TASK INPUT -
################

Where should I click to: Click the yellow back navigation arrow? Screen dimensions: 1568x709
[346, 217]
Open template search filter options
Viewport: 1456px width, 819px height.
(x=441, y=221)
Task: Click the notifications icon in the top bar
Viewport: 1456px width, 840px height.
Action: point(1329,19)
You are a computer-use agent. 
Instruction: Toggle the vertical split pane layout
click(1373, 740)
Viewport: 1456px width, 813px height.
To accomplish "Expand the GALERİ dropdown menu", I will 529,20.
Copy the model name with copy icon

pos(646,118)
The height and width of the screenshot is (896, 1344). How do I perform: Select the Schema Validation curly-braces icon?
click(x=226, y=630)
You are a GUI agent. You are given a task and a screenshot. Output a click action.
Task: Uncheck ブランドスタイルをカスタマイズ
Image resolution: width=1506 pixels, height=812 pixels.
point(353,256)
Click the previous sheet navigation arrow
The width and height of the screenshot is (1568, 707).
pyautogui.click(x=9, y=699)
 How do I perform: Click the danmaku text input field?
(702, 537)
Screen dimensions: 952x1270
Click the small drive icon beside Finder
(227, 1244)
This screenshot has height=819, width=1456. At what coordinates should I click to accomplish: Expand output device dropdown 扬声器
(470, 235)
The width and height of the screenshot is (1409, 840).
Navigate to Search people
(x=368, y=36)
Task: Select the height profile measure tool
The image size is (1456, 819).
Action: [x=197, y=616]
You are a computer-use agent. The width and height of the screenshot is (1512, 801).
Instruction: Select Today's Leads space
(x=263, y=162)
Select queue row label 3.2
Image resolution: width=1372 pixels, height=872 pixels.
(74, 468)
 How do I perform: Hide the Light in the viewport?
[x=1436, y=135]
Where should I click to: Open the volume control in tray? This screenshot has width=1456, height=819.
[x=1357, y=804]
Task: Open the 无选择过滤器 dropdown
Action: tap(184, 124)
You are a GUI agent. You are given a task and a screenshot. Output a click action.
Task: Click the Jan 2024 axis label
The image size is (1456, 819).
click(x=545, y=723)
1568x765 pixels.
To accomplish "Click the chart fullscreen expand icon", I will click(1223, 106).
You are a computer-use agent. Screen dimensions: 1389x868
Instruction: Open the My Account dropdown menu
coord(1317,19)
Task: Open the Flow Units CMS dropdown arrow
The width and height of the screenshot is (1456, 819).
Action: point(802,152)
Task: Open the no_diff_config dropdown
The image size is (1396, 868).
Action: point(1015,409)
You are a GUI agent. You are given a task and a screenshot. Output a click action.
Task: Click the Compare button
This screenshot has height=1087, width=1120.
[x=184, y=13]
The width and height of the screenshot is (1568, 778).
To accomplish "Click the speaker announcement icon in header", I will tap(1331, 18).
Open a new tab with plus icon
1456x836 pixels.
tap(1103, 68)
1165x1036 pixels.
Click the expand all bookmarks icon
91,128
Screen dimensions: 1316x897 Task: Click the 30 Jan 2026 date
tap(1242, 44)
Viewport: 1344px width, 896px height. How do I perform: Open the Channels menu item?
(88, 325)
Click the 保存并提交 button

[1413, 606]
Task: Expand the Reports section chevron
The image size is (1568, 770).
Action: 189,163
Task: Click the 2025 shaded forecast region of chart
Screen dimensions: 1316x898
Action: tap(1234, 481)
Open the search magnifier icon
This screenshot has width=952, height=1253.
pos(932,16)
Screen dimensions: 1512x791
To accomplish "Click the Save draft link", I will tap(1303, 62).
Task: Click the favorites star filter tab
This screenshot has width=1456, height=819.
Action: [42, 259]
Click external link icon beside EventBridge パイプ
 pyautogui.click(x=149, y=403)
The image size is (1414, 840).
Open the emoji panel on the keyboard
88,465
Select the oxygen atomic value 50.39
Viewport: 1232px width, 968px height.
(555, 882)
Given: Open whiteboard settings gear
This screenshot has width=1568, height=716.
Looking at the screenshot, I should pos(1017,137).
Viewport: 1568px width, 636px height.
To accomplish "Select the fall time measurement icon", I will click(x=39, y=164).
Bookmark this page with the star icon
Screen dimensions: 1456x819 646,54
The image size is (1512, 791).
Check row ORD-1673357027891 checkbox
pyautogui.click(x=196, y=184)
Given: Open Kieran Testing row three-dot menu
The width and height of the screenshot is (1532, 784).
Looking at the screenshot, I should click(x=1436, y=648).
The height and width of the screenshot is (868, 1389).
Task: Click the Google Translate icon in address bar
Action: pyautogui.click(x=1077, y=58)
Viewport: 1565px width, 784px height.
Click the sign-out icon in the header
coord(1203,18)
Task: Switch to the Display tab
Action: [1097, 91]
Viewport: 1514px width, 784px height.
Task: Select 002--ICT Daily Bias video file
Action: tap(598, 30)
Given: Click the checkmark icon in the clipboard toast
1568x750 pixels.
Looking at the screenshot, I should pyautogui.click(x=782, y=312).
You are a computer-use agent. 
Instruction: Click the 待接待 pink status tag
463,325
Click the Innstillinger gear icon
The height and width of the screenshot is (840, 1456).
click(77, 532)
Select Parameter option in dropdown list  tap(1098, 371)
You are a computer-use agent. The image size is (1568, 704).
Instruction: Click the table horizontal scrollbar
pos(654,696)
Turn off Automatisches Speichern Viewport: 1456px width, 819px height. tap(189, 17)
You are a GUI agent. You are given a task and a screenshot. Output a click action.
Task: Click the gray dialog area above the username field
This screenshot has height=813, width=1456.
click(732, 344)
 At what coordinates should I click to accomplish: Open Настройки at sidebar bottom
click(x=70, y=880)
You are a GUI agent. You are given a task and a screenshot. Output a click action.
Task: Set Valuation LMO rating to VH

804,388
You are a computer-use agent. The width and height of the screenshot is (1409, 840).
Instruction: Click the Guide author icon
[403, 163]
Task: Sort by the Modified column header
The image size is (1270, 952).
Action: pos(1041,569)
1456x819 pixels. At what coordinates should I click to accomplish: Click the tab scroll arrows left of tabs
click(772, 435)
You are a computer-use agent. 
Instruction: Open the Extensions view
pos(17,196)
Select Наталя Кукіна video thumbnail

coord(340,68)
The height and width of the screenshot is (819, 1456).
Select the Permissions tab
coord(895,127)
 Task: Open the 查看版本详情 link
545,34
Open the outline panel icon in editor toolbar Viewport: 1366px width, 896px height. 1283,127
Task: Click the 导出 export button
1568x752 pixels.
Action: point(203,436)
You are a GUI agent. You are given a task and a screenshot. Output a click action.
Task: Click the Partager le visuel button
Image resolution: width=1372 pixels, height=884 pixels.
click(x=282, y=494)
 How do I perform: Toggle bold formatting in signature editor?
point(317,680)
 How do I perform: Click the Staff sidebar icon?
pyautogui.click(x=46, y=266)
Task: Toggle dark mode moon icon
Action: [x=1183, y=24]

################

PROBLEM TO WORK ON - Looking at the records above, return exactly the lines from the line with "Task: Click the favorites star filter tab" to the line with "Given: Open Kieran Testing row three-dot menu", both ends included.

TASK RESPONSE -
Task: Click the favorites star filter tab
This screenshot has width=1456, height=819.
Action: [42, 259]
Click external link icon beside EventBridge パイプ
 pyautogui.click(x=149, y=403)
The image size is (1414, 840).
Open the emoji panel on the keyboard
88,465
Select the oxygen atomic value 50.39
Viewport: 1232px width, 968px height.
(555, 882)
Given: Open whiteboard settings gear
This screenshot has width=1568, height=716.
Looking at the screenshot, I should pos(1017,137).
Viewport: 1568px width, 636px height.
To accomplish "Select the fall time measurement icon", I will click(x=39, y=164).
Bookmark this page with the star icon
Screen dimensions: 1456x819 646,54
The image size is (1512, 791).
Check row ORD-1673357027891 checkbox
pyautogui.click(x=196, y=184)
Given: Open Kieran Testing row three-dot menu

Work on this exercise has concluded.